- Opening Delimiter -

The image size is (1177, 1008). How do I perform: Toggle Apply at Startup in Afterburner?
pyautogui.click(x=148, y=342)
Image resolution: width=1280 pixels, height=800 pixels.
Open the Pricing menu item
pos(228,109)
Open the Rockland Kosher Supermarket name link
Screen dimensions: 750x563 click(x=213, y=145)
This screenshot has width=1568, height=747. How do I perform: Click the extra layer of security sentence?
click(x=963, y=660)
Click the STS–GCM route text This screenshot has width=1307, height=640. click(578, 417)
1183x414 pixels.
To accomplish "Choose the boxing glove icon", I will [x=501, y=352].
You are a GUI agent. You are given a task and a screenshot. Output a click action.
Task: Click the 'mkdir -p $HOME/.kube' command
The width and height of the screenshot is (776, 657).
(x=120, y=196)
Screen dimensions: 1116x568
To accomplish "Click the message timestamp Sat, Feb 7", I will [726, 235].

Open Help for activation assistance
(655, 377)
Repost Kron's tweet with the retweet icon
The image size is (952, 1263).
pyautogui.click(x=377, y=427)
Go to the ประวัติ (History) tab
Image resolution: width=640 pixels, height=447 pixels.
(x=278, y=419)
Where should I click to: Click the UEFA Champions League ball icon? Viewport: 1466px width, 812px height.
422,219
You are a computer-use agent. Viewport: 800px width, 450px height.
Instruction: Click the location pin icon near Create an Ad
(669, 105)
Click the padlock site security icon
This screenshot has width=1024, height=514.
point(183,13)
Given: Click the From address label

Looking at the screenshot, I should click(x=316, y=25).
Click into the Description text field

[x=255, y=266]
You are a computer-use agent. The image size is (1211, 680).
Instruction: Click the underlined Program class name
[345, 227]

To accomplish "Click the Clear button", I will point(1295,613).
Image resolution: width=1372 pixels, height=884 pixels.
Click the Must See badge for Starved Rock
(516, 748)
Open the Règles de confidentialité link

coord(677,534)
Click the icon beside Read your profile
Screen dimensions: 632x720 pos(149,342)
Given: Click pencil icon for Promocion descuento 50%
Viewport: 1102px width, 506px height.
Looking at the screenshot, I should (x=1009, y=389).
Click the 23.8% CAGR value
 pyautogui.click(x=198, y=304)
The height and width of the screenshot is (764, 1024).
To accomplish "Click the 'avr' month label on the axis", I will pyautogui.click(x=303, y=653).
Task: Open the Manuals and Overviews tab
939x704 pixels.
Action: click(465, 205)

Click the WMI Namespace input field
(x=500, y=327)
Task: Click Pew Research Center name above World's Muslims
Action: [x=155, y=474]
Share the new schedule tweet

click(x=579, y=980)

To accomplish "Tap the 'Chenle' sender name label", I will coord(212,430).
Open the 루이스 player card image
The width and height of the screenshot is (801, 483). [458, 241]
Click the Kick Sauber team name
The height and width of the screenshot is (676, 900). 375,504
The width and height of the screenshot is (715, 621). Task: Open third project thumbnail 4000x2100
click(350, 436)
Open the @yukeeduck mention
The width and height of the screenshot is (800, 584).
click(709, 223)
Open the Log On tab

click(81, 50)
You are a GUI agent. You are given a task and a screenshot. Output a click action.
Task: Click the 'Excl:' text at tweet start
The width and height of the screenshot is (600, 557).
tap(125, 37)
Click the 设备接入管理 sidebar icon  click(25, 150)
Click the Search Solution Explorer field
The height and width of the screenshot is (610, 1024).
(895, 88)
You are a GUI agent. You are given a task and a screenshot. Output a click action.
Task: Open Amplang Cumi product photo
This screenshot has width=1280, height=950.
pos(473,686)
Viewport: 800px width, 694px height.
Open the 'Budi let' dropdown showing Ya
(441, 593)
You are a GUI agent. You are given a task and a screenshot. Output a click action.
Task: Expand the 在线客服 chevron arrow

- Closing Delimiter -

Return all lines of the material that have "will" in them.

To accomplish "Choose the boxing glove icon", I will [x=501, y=352].
To accomplish "Click the message timestamp Sat, Feb 7", I will [726, 235].
To accomplish "Click the Clear button", I will point(1295,613).
To accomplish "Click the 'avr' month label on the axis", I will pyautogui.click(x=303, y=653).
To accomplish "Tap the 'Chenle' sender name label", I will coord(212,430).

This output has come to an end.